When we look at the content of the revelatory material provided by the new gospel, there is surprisingly little that is traceable to the Sethian type of Gnosticism familiar to us from reading the Nag Hammadi documents. In the one instance where the Gospel of Judas shows close parallels to the Apocryphon of John, the account in the new gospel sounds both lame and derivative. Owing to the lack of detail in this section (GJ 47.2-49.6), which should include the begetting of the three sons of Adam but in fact only mentions the begetting of Seth, the story line is almost impossible to follow. Two archons who apparently are given power to rule over Adam are vaguely called “the first luminary” and “the second luminary.” The logic of the narrative calls for these two beings to be “the first son, Cain” and “the second son, Abel,” but this understanding cannot be derived from the text of the Gospel of Judas. For that, the reader must turn to the parallel passage in the Apocryphon of John. This excessive dependence on a well-known Gnostic text argues against the integrity of the Gospel.

Finally, there is the rare occurrence of a joint error in the improper usage of an Achmimic form, found both in the Gospel of Judas and in the same context in the Apocryphon of John. The appearance of this agreement in an uncommon and erroneous form can hardly be explained apart from the existence of a modern writer who was familiar with the 1945 codex that contains the Gospel of Thomas, the Gospel of Philip, and the Apocryphon of John, all writings which are heavily permeated with genuine Achmimic variants.

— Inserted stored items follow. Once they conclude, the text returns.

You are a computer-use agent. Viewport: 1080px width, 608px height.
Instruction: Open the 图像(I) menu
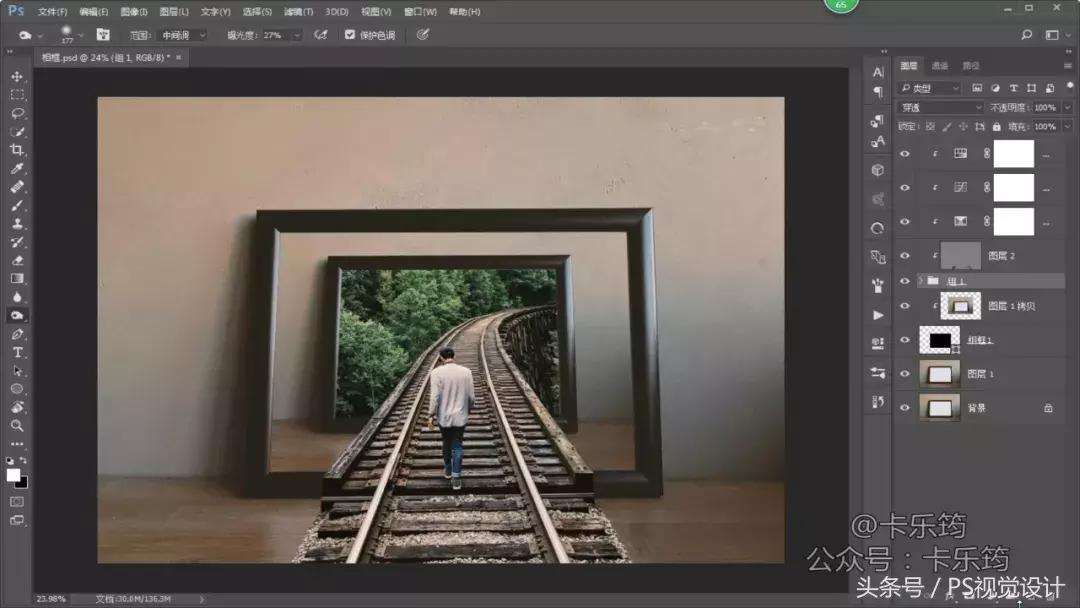click(x=133, y=12)
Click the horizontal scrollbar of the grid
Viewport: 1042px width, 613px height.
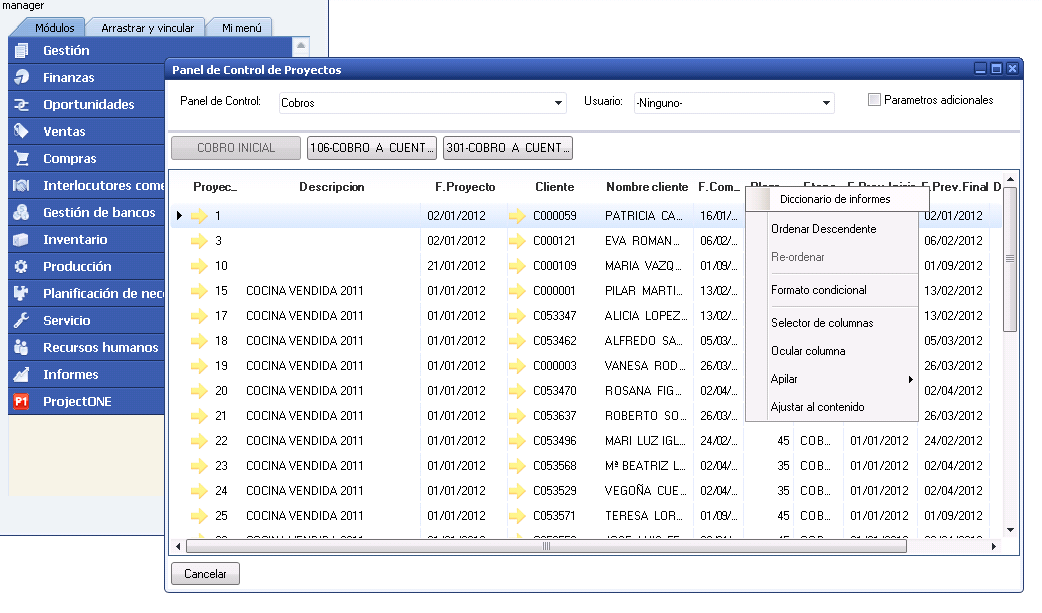[x=546, y=547]
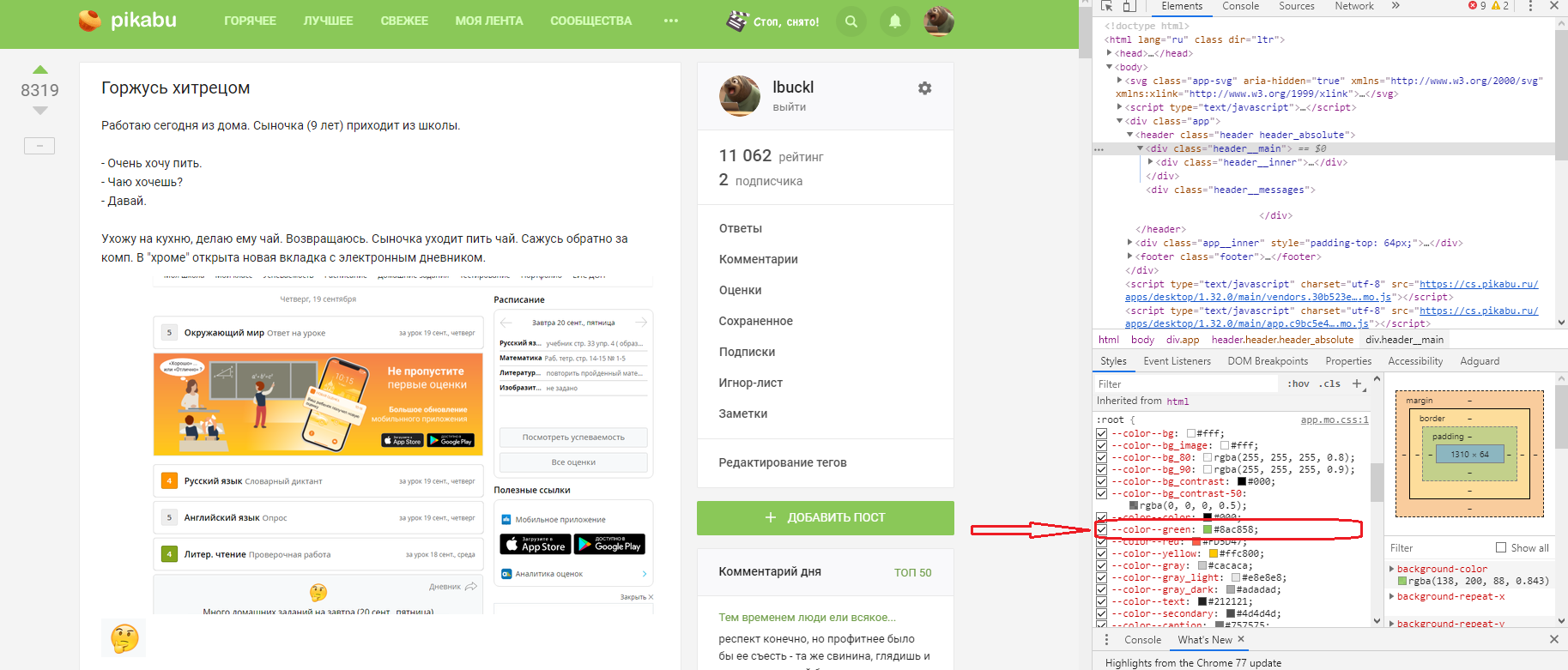This screenshot has width=1568, height=670.
Task: Downvote the post with gray arrow
Action: pyautogui.click(x=39, y=111)
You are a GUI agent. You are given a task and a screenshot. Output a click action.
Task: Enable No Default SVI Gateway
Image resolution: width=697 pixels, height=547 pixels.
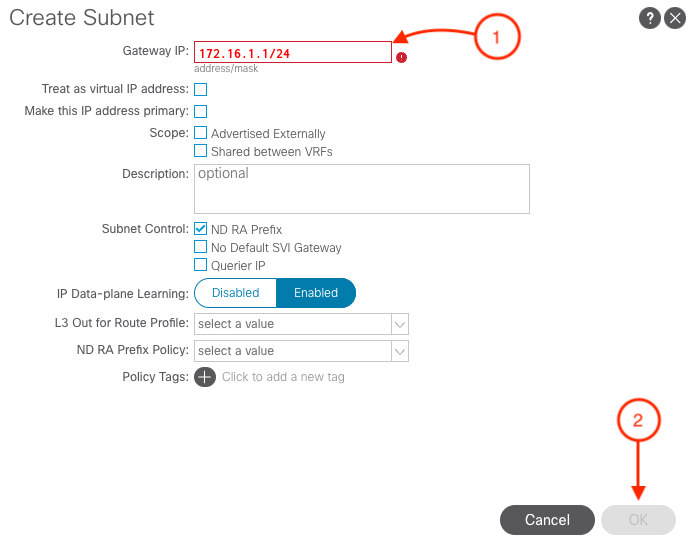click(201, 248)
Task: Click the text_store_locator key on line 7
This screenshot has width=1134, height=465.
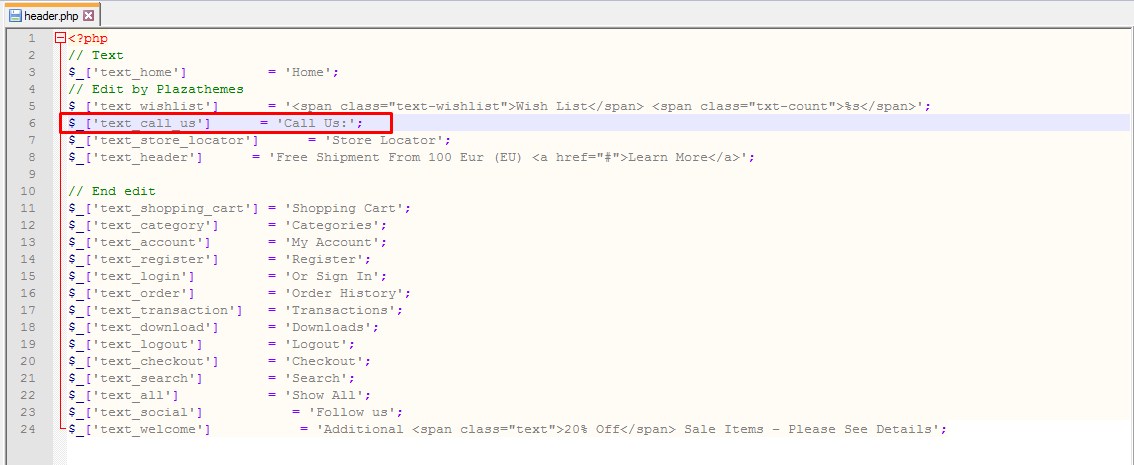Action: (163, 140)
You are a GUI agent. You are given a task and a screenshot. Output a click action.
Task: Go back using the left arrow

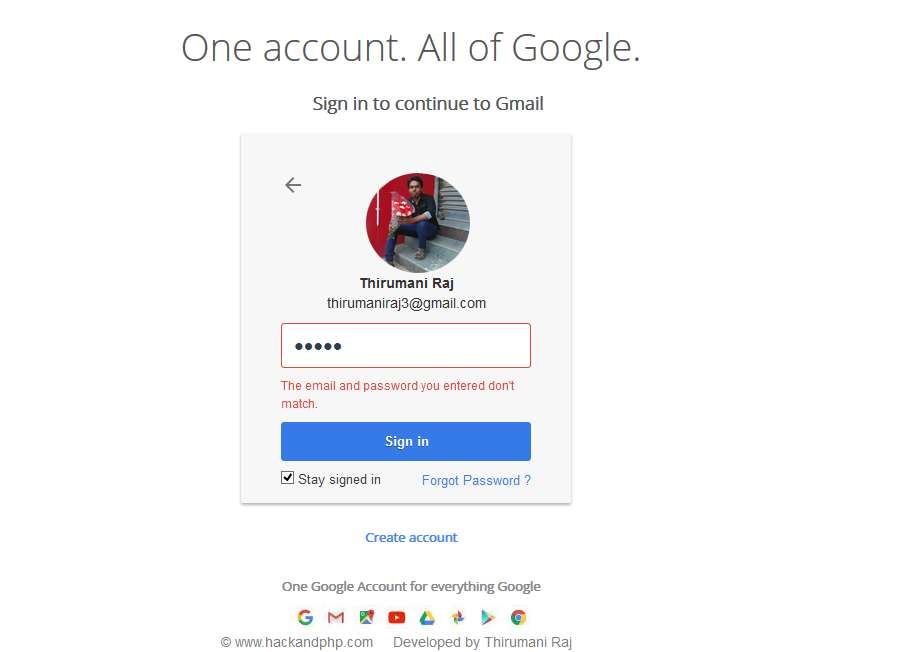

The Gospel of Judas is probably a hoax, and all the writings in it of recent authorship. These writings were prepared in our time, on some old papyrus leaves, probably from a palimpsest, without a binding. There is no cause for rebuke. One of our colleagues has created great excitement; he is a jolly fellow and has done us all a favor.

 

Notes

[1] Such is the accepted viewpoint; see Laurie Goodstein, “Document Is Genuine, but Is the Story True,” New York Times, April 7, 2006, p. A18. For recent treatments, see James M. Robinson, The Secrets of Judas: The Story of the Misunderstood Disciple and His Lost Gospel (San Francisco: HarperCollins, 2006), and Bart D. Ehrman, The Lost Gospel of Judas Iscariot: A New Look at Betrayer and Betrayed (New York: Oxford University Press, 2006).

[2] The Tchacos Codex is the purportedly ancient document containing the Gospel of Judas and three other Gnostic texts. The critical edition is Rodolphe Kasser, Gregor Wurst, Marvin Meyer and François Gaudard, The Gospel of Judas, together with the Letter to Philip, James, and a Book of Allogenes from the Codex Tchacos, Critical Edition  (Washington: National Geographic Society, 2007).